RECORDPAT="../data/frame/train"


python train.py \
  --train_data_pattern="$RECORDPAT/*.tfrecord" \
  --model=NetVLADModelLF \
  --train_dir="$SAVEPATH//NetVLAD" \
  --frame_features=True --feature_names="rgb,audio" \
  --feature_sizes="1024,128" \
  --batch_size=160 --base_learning_rate=0.0002 \
  --netvlad_cluster_size=256 \
  --netvlad_hidden_size=1024 \
  --moe_l2=1e-6 --iterations=300 \
  --learning_rate_decay=0.8 \
  --netvlad_relu=False \
  --gating=True \
  --moe_prob_gating=True \
  --lightvlad=False \
  --num_gpu 1 \
  --num_epochs=10 \

Eval model

Once training is complete, eval is performed as follows:

RECORDPATVAL="../data/frame/train"

python eval.py \
  --eval_data_pattern="$RECORDPATVAL/*.tfrecord" \
  --model=NetVLADModelLF \
  --train_dir="$SAVEPATH//NetVLAD" \
  --frame_features=True --feature_names="rgb,audio" \
  --feature_sizes="1024,128" \
  --batch_size=160 --base_learning_rate=0.0002 \
  --netvlad_cluster_size=256 \
  --netvlad_hidden_size=1024 \
  --moe_l2=1e-6 --iterations=300 \
  --learning_rate_decay=0.8 \
  --netvlad_relu=False \
  --gating=True \
  --moe_prob_gating=True \
  --lightvlad=False \
  --num_gpu 1 \
  --num_epochs=10 \
  --run_once \
  --build_only \
  --sample_all

Perform EMA

python train.py \
  --train_data_pattern="$RECORDPAT/*.tfrecord" \
  --model=NetVLADModelLF \
  --train_dir="$SAVEPATH//NetVLAD_ema" \
  --video_level_classifier_model="LogisticModel" \
  --frame_features \
  --feature_names="rgb, audio" \
  --feature_sizes="1024, 128" \
  --batch_size=160 \
  --base_learning_rate=0.00008 \
  --lstm_cells=1024 \
  --num_epochs=2 \
  --num_gpu 1 \
  --num_readers 8 \
  --loss_lambda 0.5 \
  --ema_halflife 2000 \
  --ema_source "$SAVEPATH//NetVLAD/inference_model"

python eval.py \
  --eval_data_pattern="$RECORDPATVAL/*.tfrecord" \
  --model=NetVLADModelLF \
  --train_dir="$SAVEPATH//NetVLAD_ema" \
  --video_level_classifier_model="LogisticModel" \
  --frame_features \
  --feature_names="rgb, audio" \
  --feature_sizes="1024, 128" \
  --batch_size=160 \
  --base_learning_rate=0.00008 \
  --lstm_cells=1024 \
  --num_epochs=2 \
  --num_gpu 1 \
  --num_readers 8 \
  --build_only \
  --run_once \
  --sample_all

Quantize Model and copy model_flags.json

Change savefile to specific save path


python quantize.py \
  --transform_type quant_uniform \
  --model "$SAVEPATH//NetVLAD_ema/inference_model" \
  --savefile ../trained_models/quants/your_model/inference_model

cp $SAVEPATH//NetVLAD_ema/model_flags.json ../trained_models/quants/your_model

Combine multiple graphs into single graph

graph_ensemble.py takes in 2 or more trained models and combines them into a single graph.
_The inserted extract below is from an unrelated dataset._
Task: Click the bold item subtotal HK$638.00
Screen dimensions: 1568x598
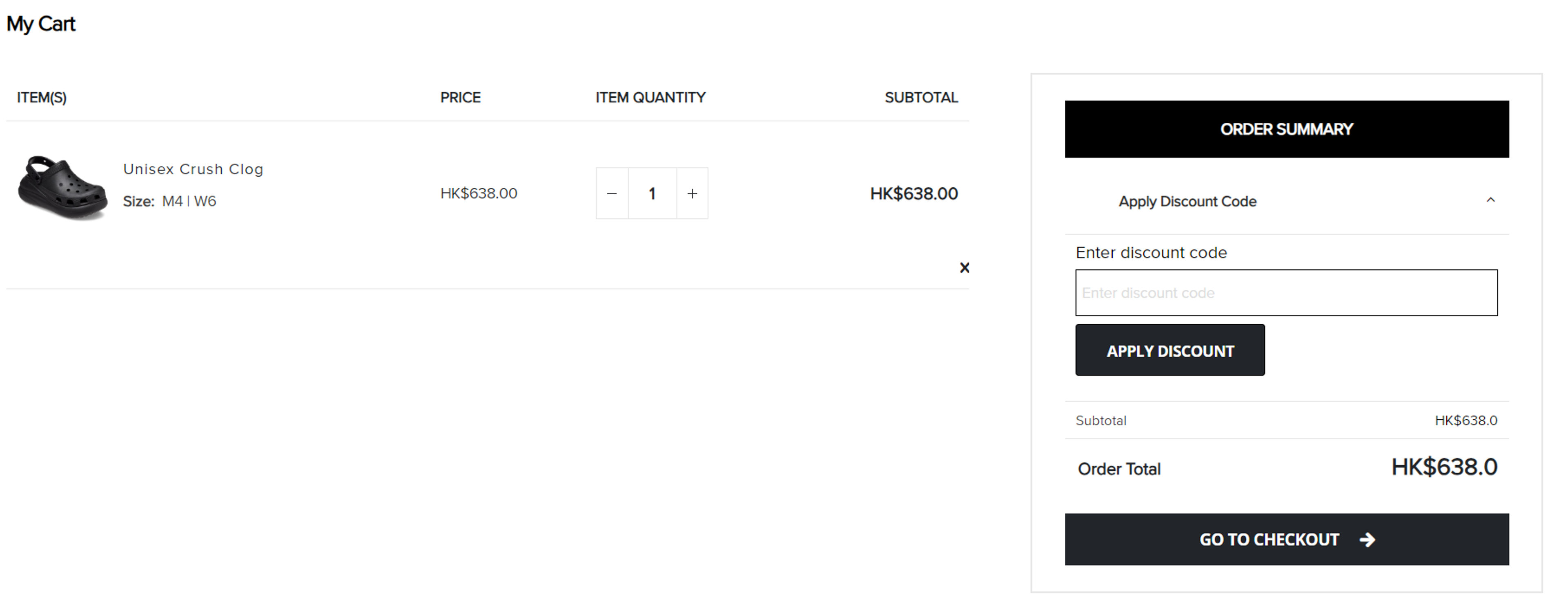Action: pos(913,193)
Sample usage:

python graph_ensemble.py \
--models ../trained_models/quants/74/inference_model \
        ../trained_models/model_1/inference_model \
        ../trained_models/model_2/inference_model \
        ../trained_models/model_3/inference_model \
--weights 0.3333 0.3333 0.3334  \
--save_folder ../train_models/your_combined_output_graph

Perform Inference


RECORDPATTEST="../data/frame/test"

python inference_gpu.py \
  --train_dir "../trained_models/quants/your_model"  \
  --output_file="./output.csv" \
  --input_data_pattern="$RECORDPATtest/*.tfrecord" \
  --batch_size 200 \
  --sample_all

Create Distillation Set and Train on it.

WARNING: Large dataset creation! Creating a new Distillation set will consume ~1.4TB of data so you'll need to have the storage space available.
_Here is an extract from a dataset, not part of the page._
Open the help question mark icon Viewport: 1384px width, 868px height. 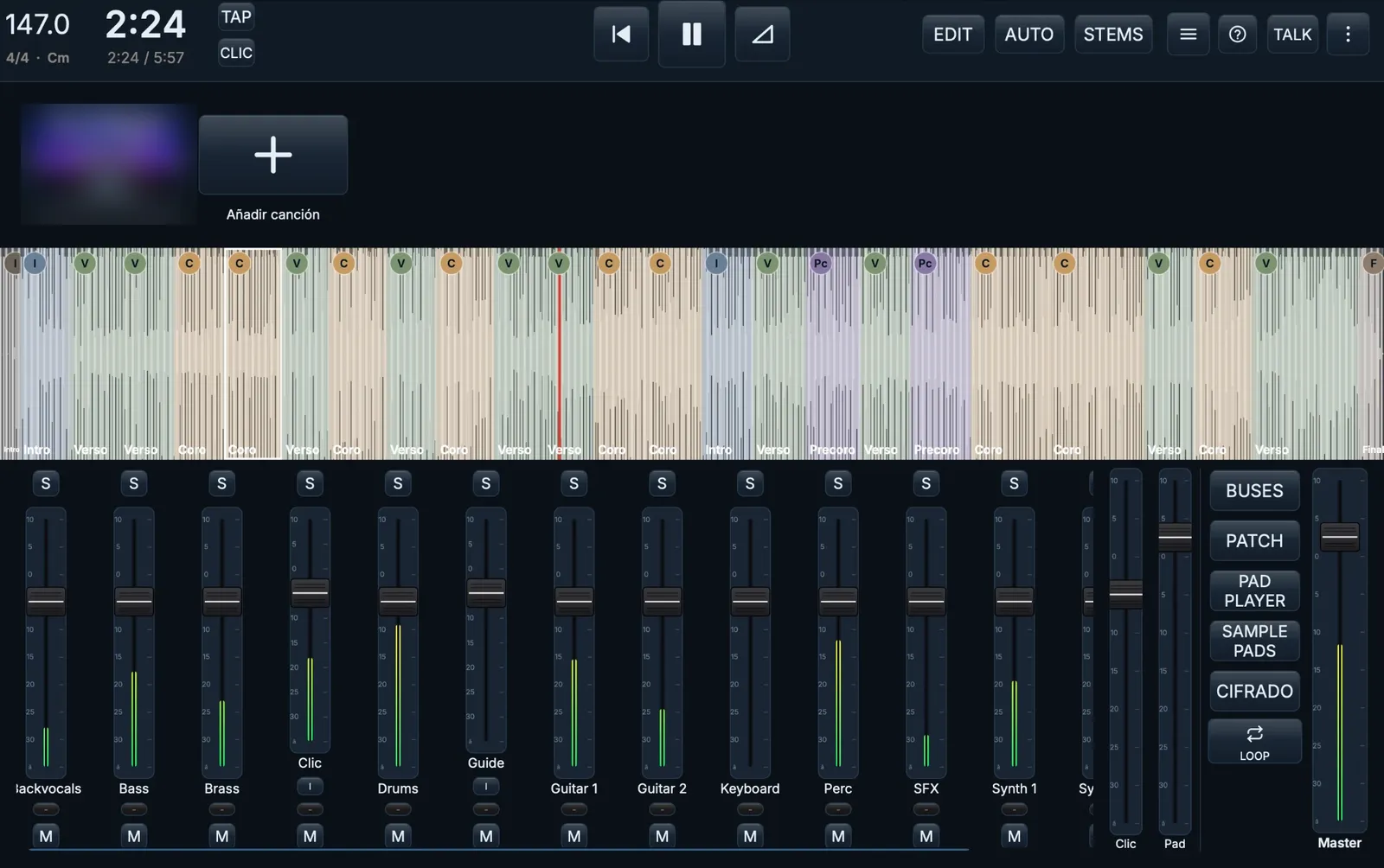[1238, 35]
python prepare_distill_dataset.py   --batch_size 128   --file_size 512   --input_data_pattern "$RECORDPATVAL/*.tfrecord"   --output_dir "output_folder/train_distill/"   --model_file "../train_models/your_ensemble_model/inference_model"

Training on a distillation dataset can be done using train_distill.py script. Use same flags as in train.py.

Model configurations

File model_configs.xlsx contains the arhitectures of models used in the work.

Trained Model

Trained model as .tar.gz can be downloaded from here. See inference.py for sample usage of the model. Folder feature_extractor contains information on preprocessing custom videos.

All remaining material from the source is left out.